*** Extracted information ***

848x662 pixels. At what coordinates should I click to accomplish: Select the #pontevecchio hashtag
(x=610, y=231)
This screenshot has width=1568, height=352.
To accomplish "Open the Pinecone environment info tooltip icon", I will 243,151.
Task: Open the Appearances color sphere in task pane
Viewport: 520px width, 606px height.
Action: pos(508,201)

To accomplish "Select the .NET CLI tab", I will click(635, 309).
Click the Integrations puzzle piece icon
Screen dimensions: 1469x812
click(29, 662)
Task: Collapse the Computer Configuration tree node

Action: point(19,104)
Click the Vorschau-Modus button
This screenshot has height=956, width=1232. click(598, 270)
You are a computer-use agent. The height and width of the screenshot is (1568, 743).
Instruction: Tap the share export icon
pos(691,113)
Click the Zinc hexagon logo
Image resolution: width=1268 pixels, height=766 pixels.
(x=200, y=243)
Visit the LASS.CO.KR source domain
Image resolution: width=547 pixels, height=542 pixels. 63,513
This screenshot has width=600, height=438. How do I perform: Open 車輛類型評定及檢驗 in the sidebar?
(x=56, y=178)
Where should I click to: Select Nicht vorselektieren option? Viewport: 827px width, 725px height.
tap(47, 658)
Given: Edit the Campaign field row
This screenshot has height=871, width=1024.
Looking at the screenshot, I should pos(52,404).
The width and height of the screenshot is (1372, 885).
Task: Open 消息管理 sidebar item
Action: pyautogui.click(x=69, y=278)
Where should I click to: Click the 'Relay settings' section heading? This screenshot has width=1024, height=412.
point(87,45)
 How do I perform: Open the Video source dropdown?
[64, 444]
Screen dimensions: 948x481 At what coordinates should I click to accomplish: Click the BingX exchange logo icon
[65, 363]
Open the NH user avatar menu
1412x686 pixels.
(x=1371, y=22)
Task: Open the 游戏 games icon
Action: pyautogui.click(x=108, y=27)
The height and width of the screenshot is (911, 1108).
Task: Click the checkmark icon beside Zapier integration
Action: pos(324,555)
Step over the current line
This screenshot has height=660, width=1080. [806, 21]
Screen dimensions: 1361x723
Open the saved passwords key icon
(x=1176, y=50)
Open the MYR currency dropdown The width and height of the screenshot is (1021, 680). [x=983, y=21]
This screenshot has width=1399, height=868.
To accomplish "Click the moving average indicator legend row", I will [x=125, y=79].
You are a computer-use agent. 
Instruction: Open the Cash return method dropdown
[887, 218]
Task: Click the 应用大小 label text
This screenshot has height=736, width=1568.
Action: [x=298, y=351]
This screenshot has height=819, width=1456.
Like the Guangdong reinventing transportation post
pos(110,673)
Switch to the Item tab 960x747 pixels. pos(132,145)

*** End of Extracted information ***

| Exercise requirements |
Report each line above containing the string "agent".

| Answer section |
You are a computer-use agent. The height and width of the screenshot is (1568, 743).
You are a computer-use agent. 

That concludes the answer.